Relationship of DISCERN score to other scores. Our results showed that the mean FKGL score was 9.87 ± 2.03, and the FCRS score was 45.72 ± 13.17. Based on these results, the FKGL score was almost 4 degrees higher than the sixth-grade reading level recommended by American Medical Assosication (AMA) and National Institutes of Health (NIH), while the FKRS score was at the “difficult to read” level. This score means that if a patient wants to understand the average kyphosis website’s content, they should know English at about the high school level. This is troublesome because it puts many patients at a disadvantage and creates a barrier to the online information on kyphosis they desire.
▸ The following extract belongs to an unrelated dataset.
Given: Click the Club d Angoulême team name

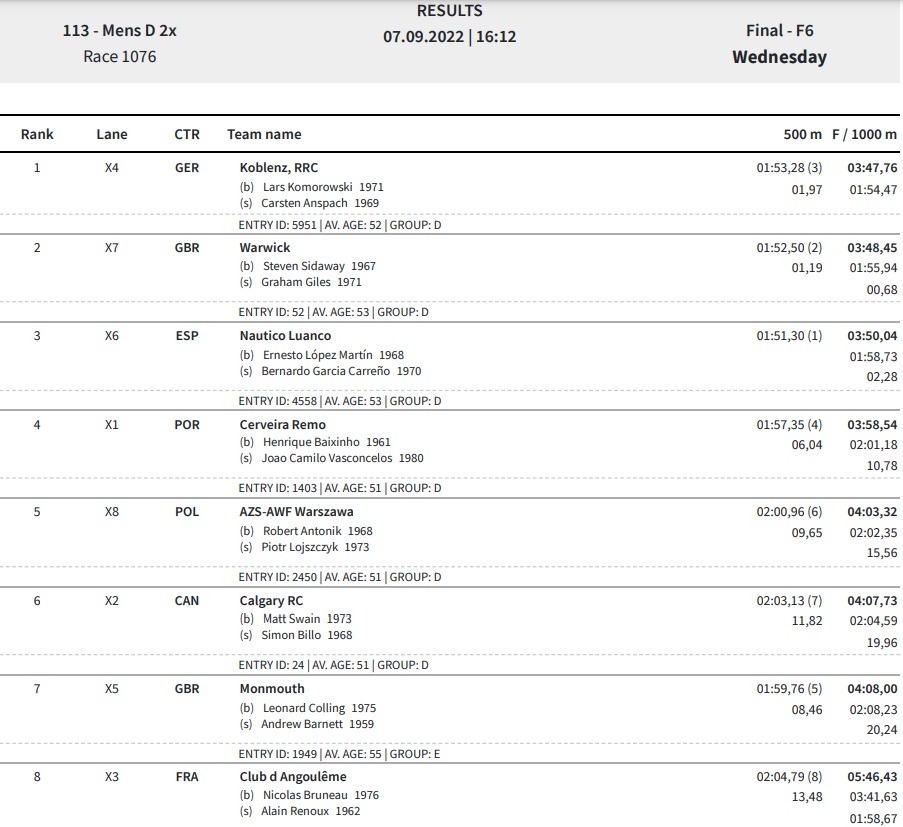Looking at the screenshot, I should pos(293,776).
In our study, especially FKGL, DISCERN and JAMA, we found a positive and statistically significant relationship between GQS and KSC (Table 3). This demonstrates a linear relationship between the readability and quality of the article in kyphosis content. In previous studies in the literature, HON code positivity was shown to be an essential indicator of the quality of internet broadcasts.[19,21,22] This study found that the contents evaluated with the HON code were not significantly different from the DISCERN, JAMA, GQS, KSC and FK scores of the content with the HON code. There were several limitations in our study that could be addressed and avoided. First, the search results or rankings changed frequently because the Internet’s content is continually evolving. Therefore, the data in this study should be thought of as a mere snapshot of kyphosis-specific websites. Second, there may be selection bias because we selected only those websites written in English. Finally, we only selected the top 50 websites from the 3 most popular search engines. We did not evaluate the quality and completeness of information on websites other than the 3 most commonly used search engines.

Conclusions

Like previous publications on spinal diseases, we found that the quality of websites providing information on kyphosis was variable and most were of low quality despite the exponential increase in the number of available sites. The websites’ readability, especially academic sources, were characterised by a reading level higher than the sixth grade recommended by the AMA and NIH. These established websites should be patient-oriented, and the general population should understand the information. With advancing technology and the increasing use of the Internet for health information, clinicians should direct patients to appropriate websites and help develop content that is useful to patients and in a language they can understand.